Dengan bersatu dalam satu negara Khilafah, dunia Islam akan menerapkan mata uang dinar dirham yang terbukti stabil. Hal ini akan mengurangi penggunaan dolar AS secara drastis dan memunculkan raksasa ekonomi baru yaitu Khilafah. Ini bukan hal yang mustahil bagi Khilafah, karena dulu sudah pernah terealisasi. Sebelum era fiat money sebagai konsekuensi penghapusan perjanjian Bretton Woods pada 15 Agustus 1971, emas menjadi standar mata uang dunia. Barulah ketika Bretton Woods dihapuskan, dolar menjadi raja mata uang dunia.
Walhasil, dinar dan dirham akan bisa bersinar menggantikan dolar AS sebagai raja mata uang dunia asalkan dunia Islam bersatu dalam institusi Khilafah. Insyaallah hal ini tidak akan lama lagi terwujud asalkan kita istikamah mendakwahkannya. Ketika Khilafah tegak, janji Allah dalam QS. An-Nur: 55 akan terwujud. Allah Swt. berfirman, "Allah telah menjanjikan kepada orang-orang di antara kalian yang beriman dan beramal saleh bahwa Dia sungguh akan menjadikan mereka berkuasa di muka bumi sebagaimana Dia telah menjadikan orang-orang sebelum mereka berkuasa."
Wallahua'lam bi ash-shawab.[]
Baca judulnya aja udh nendang, apalagi isinya... Mantap
Yups aksi serentak negeri-negeri muslim untuk melakukan dedolarisasi tidak akan pernah terwujud ketika mereka masih tersekat-sekat oleh nasionalisme. Itulah sebabnya haruslah hendaknya kita saat ini menerapkan sistem Islam secara menyeluruh agar bisa menghadapi setiap permasalahan yang ada.

## Ketentuan Tugas 1
Salin bagian teks tentang dinar dan dirham dari "Wallahua'lam bi ash-shawab.[]" sampai dengan "permasalahan yang ada." tanpa mengubah satu kata pun.
## Ketentuan Tugas 2
Teruskan teks tentang dinar dan dirham mulai setelah kalimat terakhirnya.
Baris-baris berikut tidak perlu dipakai.

## Data Mentah
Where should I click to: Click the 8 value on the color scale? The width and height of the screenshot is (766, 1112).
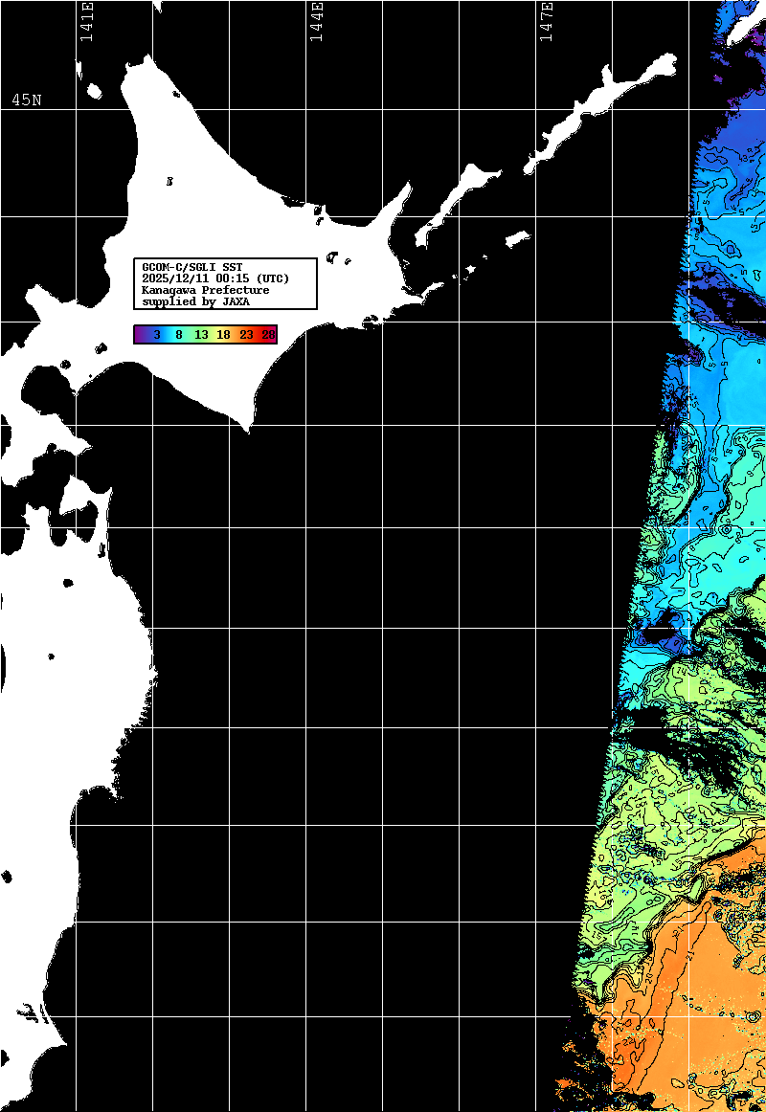pos(179,335)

## Jawaban yang Diharapkan 1
Wallahua'lam bi ash-shawab.[]
Baca judulnya aja udh nendang, apalagi isinya... Mantap
Yups aksi serentak negeri-negeri muslim untuk melakukan dedolarisasi tidak akan pernah terwujud ketika mereka masih tersekat-sekat oleh nasionalisme. Itulah sebabnya haruslah hendaknya kita saat ini menerapkan sistem Islam secara menyeluruh agar bisa menghadapi setiap permasalahan yang ada.

## Jawaban yang Diharapkan 2
Sudah jadi rahasia umum jika mata uang dengan standar kertas sangat mudah mengalami fluktuatif dan rawan krisis. Upaya dedolarisasi juga tidak akan berdampak signifikan jika kapitalisme masih didekap dan diagungkan. Karenanya butuh institusi negara yakni Khilafah untuk mengganti dolar dengan dinar dan dirham.
Benar, memang butuh kesatuan negeri-negeri muslim untuk bersatu dalam Daulah Islam agar dolar bisa tergantikan dengan dinar dirham.
Selama negeri-negeri Islam belum bersatu, maka akan sulit menjadikan Dinar dan dirham sebagai mata uang. Semoga janji Allah segera terwujud. Aamiin.
Setuju, dedolarisasi tak akan pernah berhasil manakala dunia masih dikuasai oleh AS, tetapi akan efektif jika negeri2 Islam bersatu dalam kesatuan politiknya yaitu Khilafah dengan uang dinar dan dirham sebagai mata uang dunia.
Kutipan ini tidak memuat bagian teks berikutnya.